EXERCISE INSTRUCTIONS → Render the records from the line with "Image resolution: width=1025" up to and including the line with "click(x=117, y=45)" as a JSON list of strings, one string per line, with blank lines omitted. Leave the pictures out of the answer.
--- START OF EXTRACTED RECORDS ---
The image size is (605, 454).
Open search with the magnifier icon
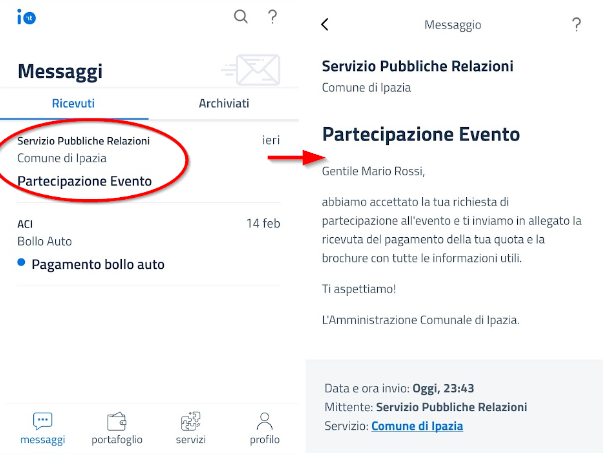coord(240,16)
--- END OF EXTRACTED RECORDS ---
--- START OF EXTRACTED RECORDS ---
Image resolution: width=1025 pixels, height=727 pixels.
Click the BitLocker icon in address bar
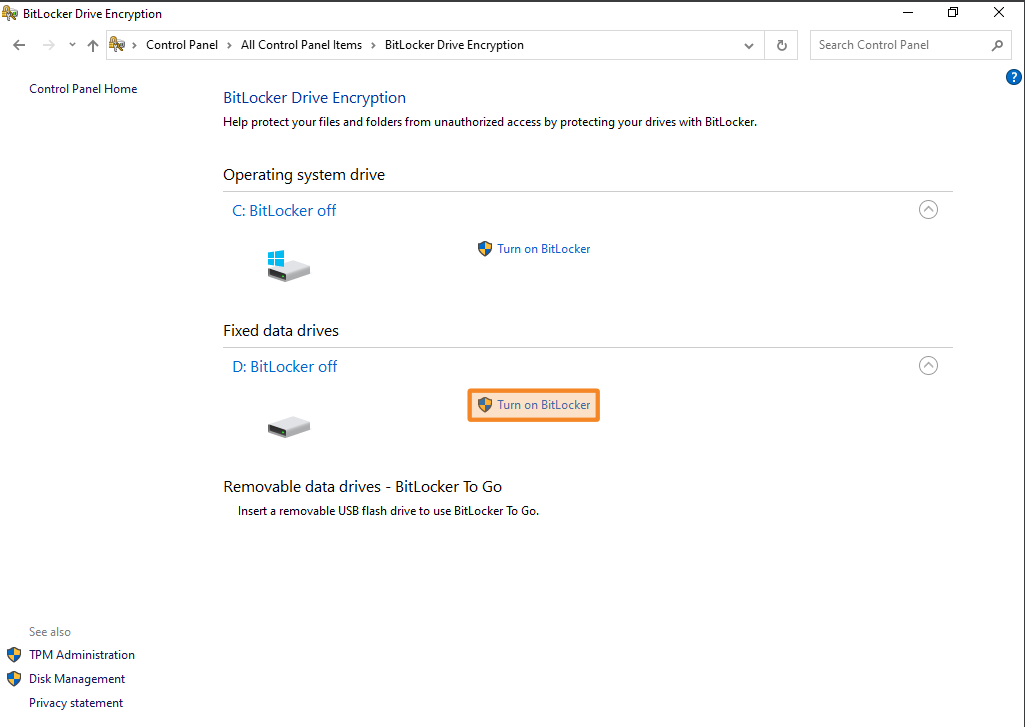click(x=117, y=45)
--- END OF EXTRACTED RECORDS ---
SOLUTION BELOW →
[
  "Image resolution: width=1025 pixels, height=727 pixels.",
  "Click the BitLocker icon in address bar",
  "click(x=117, y=45)"
]